Task to complete:
Report all lines of the records that contain "computer".

[Stored data]
------------------------

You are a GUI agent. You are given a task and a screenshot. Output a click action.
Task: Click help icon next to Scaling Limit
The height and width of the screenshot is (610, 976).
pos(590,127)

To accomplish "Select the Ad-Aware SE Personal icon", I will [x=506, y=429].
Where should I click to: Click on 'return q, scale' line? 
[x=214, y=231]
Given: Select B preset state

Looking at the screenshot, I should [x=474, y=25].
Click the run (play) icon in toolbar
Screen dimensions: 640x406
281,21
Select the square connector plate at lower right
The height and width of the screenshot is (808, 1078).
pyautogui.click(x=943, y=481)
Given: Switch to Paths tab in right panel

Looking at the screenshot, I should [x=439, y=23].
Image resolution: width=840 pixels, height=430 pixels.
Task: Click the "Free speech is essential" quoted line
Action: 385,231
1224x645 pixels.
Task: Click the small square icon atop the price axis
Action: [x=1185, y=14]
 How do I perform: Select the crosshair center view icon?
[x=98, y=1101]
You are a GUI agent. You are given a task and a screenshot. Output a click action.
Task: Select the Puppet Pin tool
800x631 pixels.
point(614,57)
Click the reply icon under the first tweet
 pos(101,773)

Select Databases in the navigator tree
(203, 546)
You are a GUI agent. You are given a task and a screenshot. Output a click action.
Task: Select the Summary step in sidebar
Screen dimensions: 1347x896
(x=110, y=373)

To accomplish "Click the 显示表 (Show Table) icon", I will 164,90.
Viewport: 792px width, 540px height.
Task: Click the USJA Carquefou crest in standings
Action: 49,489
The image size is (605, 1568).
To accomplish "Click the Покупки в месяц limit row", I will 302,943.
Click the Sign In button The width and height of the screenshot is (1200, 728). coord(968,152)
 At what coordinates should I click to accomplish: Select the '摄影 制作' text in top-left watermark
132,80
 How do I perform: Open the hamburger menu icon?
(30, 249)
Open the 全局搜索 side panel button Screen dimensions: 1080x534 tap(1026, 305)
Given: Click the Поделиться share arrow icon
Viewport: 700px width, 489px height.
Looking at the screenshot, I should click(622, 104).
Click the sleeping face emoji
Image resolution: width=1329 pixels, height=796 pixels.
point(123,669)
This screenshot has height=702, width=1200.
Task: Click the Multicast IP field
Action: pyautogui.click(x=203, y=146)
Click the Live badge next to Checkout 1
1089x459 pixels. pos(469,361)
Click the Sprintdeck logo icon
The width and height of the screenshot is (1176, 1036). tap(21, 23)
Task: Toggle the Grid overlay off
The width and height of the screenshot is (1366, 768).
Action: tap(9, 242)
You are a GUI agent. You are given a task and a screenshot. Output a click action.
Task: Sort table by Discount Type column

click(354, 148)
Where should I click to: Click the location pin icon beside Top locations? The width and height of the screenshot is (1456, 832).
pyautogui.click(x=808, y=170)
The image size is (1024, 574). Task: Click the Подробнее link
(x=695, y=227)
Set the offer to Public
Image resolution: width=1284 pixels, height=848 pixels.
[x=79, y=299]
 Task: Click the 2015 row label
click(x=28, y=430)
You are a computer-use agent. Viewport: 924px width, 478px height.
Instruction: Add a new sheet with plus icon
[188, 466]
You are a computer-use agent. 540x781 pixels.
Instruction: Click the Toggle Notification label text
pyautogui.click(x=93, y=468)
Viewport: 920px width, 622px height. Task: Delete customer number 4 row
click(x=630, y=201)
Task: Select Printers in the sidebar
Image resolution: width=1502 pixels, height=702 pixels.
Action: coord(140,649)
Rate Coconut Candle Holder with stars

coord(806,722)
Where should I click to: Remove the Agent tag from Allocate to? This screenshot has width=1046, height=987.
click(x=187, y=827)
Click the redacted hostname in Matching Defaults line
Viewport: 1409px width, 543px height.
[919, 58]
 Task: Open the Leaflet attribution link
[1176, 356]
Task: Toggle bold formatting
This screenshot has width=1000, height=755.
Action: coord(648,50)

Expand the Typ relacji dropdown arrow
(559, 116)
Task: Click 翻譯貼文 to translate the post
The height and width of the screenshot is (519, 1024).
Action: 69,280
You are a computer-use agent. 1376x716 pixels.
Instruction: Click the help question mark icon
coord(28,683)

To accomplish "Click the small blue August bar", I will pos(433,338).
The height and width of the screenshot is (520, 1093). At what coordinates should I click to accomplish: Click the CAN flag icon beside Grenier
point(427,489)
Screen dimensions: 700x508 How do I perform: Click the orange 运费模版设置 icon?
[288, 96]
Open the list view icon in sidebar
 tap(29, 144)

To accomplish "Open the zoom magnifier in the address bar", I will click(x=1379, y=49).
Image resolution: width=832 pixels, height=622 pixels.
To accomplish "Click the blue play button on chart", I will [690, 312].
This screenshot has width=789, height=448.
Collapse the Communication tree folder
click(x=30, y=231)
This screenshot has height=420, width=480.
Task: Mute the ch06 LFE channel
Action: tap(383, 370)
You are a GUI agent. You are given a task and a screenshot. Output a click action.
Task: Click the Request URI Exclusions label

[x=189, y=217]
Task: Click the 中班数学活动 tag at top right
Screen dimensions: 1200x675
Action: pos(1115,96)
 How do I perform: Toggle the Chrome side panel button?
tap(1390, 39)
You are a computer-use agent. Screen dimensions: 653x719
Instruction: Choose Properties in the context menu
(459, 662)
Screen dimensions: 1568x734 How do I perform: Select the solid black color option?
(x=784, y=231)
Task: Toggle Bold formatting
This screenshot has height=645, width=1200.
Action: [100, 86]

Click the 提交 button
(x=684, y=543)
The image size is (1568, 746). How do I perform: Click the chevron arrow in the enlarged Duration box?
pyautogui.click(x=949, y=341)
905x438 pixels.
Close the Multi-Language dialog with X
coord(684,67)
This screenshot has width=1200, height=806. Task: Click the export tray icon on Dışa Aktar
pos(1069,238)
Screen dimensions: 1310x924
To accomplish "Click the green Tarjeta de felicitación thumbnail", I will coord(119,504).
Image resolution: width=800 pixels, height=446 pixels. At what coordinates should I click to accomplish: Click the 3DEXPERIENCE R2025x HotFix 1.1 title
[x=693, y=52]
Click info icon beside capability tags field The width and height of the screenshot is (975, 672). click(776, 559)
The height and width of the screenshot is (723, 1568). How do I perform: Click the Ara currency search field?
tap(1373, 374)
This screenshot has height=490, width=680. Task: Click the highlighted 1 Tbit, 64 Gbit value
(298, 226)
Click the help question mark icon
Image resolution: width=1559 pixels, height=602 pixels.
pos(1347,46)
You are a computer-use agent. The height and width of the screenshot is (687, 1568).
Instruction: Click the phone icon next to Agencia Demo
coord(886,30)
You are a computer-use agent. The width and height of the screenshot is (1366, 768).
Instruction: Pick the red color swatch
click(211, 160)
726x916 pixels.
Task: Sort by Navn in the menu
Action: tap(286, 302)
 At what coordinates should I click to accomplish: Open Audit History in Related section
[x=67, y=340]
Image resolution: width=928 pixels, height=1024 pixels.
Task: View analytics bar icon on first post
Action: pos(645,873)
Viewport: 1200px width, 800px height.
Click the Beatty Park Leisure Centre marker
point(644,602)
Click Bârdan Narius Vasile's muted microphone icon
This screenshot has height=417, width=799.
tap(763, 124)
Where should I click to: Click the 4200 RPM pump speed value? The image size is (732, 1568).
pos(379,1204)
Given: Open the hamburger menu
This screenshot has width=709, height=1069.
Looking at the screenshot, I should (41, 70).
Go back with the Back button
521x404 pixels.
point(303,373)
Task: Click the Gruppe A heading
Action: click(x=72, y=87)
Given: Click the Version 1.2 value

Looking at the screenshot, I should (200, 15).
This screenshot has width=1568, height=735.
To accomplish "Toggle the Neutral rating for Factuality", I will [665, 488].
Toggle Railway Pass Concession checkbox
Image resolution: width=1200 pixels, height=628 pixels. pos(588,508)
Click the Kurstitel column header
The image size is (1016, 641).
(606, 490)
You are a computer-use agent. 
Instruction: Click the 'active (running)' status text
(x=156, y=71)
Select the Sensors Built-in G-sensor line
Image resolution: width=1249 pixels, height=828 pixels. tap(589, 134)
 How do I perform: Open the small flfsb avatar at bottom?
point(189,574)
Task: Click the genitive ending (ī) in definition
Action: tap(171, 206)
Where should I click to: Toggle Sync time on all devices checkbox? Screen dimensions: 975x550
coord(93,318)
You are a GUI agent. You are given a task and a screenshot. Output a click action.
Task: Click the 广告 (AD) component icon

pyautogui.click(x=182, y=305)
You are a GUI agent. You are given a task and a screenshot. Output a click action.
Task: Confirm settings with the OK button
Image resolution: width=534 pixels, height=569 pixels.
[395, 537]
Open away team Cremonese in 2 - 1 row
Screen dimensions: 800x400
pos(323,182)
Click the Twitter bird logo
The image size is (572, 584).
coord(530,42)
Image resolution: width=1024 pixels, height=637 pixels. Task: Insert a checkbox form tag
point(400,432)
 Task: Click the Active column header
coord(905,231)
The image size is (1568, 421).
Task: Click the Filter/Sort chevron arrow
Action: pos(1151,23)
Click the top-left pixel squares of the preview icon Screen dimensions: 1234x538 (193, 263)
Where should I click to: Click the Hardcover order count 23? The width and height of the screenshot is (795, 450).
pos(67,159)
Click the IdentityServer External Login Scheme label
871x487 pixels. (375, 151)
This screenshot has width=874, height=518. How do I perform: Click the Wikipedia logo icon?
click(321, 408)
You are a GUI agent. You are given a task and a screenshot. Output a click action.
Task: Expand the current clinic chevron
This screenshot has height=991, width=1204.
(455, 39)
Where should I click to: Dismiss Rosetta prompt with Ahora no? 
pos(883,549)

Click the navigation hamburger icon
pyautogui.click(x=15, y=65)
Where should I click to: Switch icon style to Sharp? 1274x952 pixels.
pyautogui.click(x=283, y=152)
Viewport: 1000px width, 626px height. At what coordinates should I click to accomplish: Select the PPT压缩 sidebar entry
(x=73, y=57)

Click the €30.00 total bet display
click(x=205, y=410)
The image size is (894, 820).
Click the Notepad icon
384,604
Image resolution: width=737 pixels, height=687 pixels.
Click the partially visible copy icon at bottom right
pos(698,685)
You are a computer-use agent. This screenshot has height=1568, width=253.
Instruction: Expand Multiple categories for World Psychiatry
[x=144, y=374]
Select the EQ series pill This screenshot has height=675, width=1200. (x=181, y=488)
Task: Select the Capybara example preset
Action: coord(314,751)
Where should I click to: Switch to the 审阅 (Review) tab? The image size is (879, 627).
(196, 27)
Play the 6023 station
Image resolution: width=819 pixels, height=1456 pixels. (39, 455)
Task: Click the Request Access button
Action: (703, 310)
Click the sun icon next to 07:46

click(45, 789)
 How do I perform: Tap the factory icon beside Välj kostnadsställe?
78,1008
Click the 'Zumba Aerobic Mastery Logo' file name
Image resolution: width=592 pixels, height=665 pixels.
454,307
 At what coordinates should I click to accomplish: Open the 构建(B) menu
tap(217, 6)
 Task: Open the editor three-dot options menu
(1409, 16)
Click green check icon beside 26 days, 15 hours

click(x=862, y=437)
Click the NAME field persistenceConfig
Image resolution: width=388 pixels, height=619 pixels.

------------------------

Answer for this exercise:
You are a computer-use agent. Viewport: 924px width, 478px height.
You are a computer-use agent. 540x781 pixels.
You are a computer-use agent. 1376x716 pixels.
You are a computer-use agent. Screen dimensions: 653x719
You are a computer-use agent. The height and width of the screenshot is (687, 1568).
You are a computer-use agent. The width and height of the screenshot is (1366, 768).
You are a computer-use agent. 
You are a computer-use agent. This screenshot has height=1568, width=253.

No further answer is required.